Trying to gauge what exactly might be wrong with Fannie's accounting for these securities has been tough, since Fannie didn't describe why the off-balance-sheet accounting might be an issue. A Wall Street Journal article Monday quoted OFHEO director Armando Falcon as saying that the agency was "still trying to quantify the potential problem."

Separately, Falcon sent a letter of resignation Tuesday to President Bush, saying he aimed to leave OFHEO on May 20. Falcon's allotted term ended in October, but after an array of serious accounting problems were discovered at Fannie by an OFHEO-sponsored probe, Falcon, a Clinton appointee, stayed on with the blessing of the Bush administration, which has been very keen to rein in and reform Fannie Mae and Freddie Mac ( FRE).

The chances of introducing far-reaching reform through legislation got a big boost last year when the OFHEO probe showed that Fannie had kept over $9 billion of losses out of earnings by misapplying accounting for derivatives. Last month, Fannie said that it might have to recognize an extra $2.4 billion of losses. Stephen Blumenthal, OFHEO's deputy director, will be acting director of OFHEO.

Fannie stock rose 82 cents to $52.28 Tuesday. Fannie declined to comment on its accounting for off-balance-sheet assets.

Potential Pitfalls

Ever since Fannie mentioned that OFHEO was looking at the off-balance-sheet assets, investors were forced to look for ways in which Fannie's accounting for the assets might be wrong. And there are a number of ways in which it might have been misapplied.

Fannie buys billions of dollars of residential mortgages each year and then does one of two things with them. It keeps a large portion on its balance sheet and earns interest from them. The others it bundles up into bonds called mortgage-backed securities. Fannie guarantees the mortgages in these MBS deals and aims to make profits from the guarantee fees over time.

To issue MBS, Fannie uses so-called qualified special-purpose entities, or QSPEs. But it appears that Fannie may have failed to take the necessary steps to gain QSPE status for its off-balance-sheet assets. If the entities don't qualify, Fannie would have to bring all the assets they contain onto its balance sheet.

FANNIETOX

Last year, when discussing an amendment to FAS 140, the accounting rule that partly governs QSPEs, former Fannie accounting officer Jonathan Boyles said that consolidating off-balance-sheet entities "would substantially increase Fannie Mae's minimum capital requirements." In a previous column, Detox estimated that if a fourth of the $1.42 trillion of assets came on balance sheet, it would mean Fannie raising its minimum capital by a range of $7.3 billion to $9.9 billion.

Control Freaks

The first big problem is that Fannie appears to continue to have too much control over the loans in the QSPEs, which are supposed to be almost totally independent of Fannie. In the disclosures for its MBS entities, Fannie says that it has the "right and the option, without obligation and in its discretion, to withdraw" certain delinquent loans from the pools of MBSs. But FAS 140 says that a company that runs a QSPE can't have ad hoc discretion over what assets go in and out of the trust. Any additions or removals have to happen according to preset "automatic" guidelines.
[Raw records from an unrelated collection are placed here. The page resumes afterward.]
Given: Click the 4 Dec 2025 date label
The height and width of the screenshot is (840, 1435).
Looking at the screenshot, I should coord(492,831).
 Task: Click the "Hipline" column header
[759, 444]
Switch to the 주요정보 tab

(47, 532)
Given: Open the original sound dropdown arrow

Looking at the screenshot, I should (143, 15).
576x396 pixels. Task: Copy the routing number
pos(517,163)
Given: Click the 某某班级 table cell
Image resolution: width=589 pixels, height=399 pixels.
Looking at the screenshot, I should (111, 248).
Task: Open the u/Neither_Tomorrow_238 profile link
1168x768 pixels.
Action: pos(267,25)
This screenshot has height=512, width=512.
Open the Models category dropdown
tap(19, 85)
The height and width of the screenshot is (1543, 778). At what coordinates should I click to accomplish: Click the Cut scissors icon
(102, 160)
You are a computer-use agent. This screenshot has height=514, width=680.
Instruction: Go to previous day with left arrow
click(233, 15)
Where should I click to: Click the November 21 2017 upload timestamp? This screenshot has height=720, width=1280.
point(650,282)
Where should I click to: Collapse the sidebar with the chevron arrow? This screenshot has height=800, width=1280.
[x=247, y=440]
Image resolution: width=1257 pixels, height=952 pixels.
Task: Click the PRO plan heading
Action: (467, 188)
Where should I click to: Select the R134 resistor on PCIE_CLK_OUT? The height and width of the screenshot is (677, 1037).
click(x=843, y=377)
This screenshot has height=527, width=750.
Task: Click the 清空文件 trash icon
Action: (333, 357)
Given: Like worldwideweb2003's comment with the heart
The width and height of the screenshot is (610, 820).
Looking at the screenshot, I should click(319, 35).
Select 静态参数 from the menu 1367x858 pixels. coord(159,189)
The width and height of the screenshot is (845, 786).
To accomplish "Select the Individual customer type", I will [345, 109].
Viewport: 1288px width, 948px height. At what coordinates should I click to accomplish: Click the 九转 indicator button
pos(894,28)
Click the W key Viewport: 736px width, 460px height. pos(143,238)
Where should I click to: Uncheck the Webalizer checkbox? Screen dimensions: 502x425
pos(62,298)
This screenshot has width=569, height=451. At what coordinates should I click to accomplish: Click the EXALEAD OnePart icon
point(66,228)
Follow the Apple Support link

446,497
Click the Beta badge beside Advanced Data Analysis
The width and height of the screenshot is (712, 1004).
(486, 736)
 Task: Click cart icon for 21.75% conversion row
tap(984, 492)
Second, it appears that Fannie may not have made its off-balance-sheet entities sufficiently remote. FAS 140 suggests strict guidelines for this. Companies transferring assets to the QSPEs are supposed to execute a legally clear-cut sale of the assets, but since Fannie doesn't typically book gains on the assets it transfers, the legal requirements many not have been fulfilled.

In addition to possible accounting problems, Fannie may also have failed to properly document the assets held in off-balance-sheet trusts. That could mean that the yield on Fannie's MBS may not exactly match the underlying loans that are supposed to be in the MBS, since Fannie may have failed to classify which loans go with which securities.

Of course, if Fannie's QSPE accounting isn't correct, it could in theory transfer the assets back on balance sheet and immediately reissue them with the correct accounting. But it wouldn't be as easy as that. Investors would probably demand some fee for participation in an exchange offer. Moreover, it might be extremely difficult to do because the documentation may be too slipshod to do an organized reissue.

In that case, OFHEO would be best advised to demand the assets come on balance sheet until an orderly solution is found. It would have to demand sharply higher capital during that period. And since Fannie is already undercapitalized, a demand for more capital could result in Fannie being classified as severely undercapitalized and put it on an extremely shaky footing.

While this may seem outlandish, it's hard to think of any alternatives.

In theory, OFHEO could just order the assets on balance sheet but demand only a small capital hike. But that would be extremely risky, as it's not clear how long the assets may have to stay on balance sheet. For example, if the value of the once-off-balance-sheet assets slid in an economic downturn and Fannie was holding less capital than it should against them, the company would be horribly exposed.

Clearly, the Fannie mess is nowhere close to being cleared up.

In keeping with TSC's editorial policy, Peter Eavis doesn't own or short individual stocks. He also doesn't invest in hedge funds or other private investment partnerships. He welcomes your feedback and invites you to send any to peter.eavis@thestreet.com.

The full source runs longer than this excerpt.